The place demonstrates rare, uncommon or endangered aspects of Queensland's cultural heritage.

The Dunwich causeway is an extremely important and rare piece of Queensland's built history. With the Windmill and Commissariat Store in Brisbane it is one of three convict structures known to survive in southeast Queensland. More specifically it is perhaps the only example of a convict built maritime structure in the state.

The place has potential to yield information that will contribute to an understanding of Queensland's history.

The causeway provides the community with the potential to yield a greater understanding of Queensland's history and the pivotal role this small structure played in the development of the Moreton Bay penal settlement and in turn the city of Brisbane and state of Queensland.

The place is important in demonstrating the principal characteristics of a particular class of cultural places.

The physical fabric of the causeway clearly illustrates both the principal characteristics of European building techniques in the early part of the nineteenth century and the construction methods used by convicts to build a structure of this nature.
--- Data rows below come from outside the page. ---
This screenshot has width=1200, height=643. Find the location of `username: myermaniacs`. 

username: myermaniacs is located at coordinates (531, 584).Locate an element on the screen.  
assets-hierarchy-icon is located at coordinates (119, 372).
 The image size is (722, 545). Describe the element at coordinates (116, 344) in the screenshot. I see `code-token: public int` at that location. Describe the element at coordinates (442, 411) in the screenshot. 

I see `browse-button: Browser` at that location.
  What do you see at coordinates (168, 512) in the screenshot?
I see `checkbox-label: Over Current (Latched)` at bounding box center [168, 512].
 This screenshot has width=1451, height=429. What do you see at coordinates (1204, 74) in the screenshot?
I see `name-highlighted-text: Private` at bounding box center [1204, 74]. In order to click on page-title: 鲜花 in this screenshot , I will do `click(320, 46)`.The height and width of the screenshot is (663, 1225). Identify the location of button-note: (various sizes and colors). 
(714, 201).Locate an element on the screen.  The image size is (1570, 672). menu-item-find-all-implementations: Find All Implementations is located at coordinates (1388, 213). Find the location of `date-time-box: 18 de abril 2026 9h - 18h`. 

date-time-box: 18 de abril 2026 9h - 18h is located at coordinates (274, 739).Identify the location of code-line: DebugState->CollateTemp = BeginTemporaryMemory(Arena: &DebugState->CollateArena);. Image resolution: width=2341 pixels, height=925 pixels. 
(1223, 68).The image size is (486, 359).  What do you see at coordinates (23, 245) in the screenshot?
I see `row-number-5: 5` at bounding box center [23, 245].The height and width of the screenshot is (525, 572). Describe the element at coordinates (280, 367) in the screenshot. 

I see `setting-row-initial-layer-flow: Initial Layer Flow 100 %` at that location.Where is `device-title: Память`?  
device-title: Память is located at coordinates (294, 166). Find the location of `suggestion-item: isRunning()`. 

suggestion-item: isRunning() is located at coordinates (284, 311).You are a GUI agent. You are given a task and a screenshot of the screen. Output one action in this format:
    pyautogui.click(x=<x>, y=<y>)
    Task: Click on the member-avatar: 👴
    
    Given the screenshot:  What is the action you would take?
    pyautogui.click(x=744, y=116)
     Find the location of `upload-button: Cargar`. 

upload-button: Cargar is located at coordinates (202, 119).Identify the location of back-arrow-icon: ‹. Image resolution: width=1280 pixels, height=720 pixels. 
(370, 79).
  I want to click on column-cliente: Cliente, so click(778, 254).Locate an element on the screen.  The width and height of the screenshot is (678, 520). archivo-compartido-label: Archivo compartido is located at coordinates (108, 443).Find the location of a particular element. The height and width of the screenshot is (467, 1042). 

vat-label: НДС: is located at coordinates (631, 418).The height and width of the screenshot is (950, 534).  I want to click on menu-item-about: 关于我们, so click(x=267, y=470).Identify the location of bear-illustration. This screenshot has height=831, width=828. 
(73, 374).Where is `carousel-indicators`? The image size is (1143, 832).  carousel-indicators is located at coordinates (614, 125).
The place is important in demonstrating a high degree of creative or technical achievement at a particular period.

A degree of technical achievement is demonstrated in the construction of the causeway.

The place has a strong or special association with a particular community or cultural group for social, cultural or spiritual reasons.

The causeway has social significance for community groups involved with the Catholic Mission, Quarantine Station, Benevolent Asylum, residents and tourists as the point of landing on North Stradbroke Island.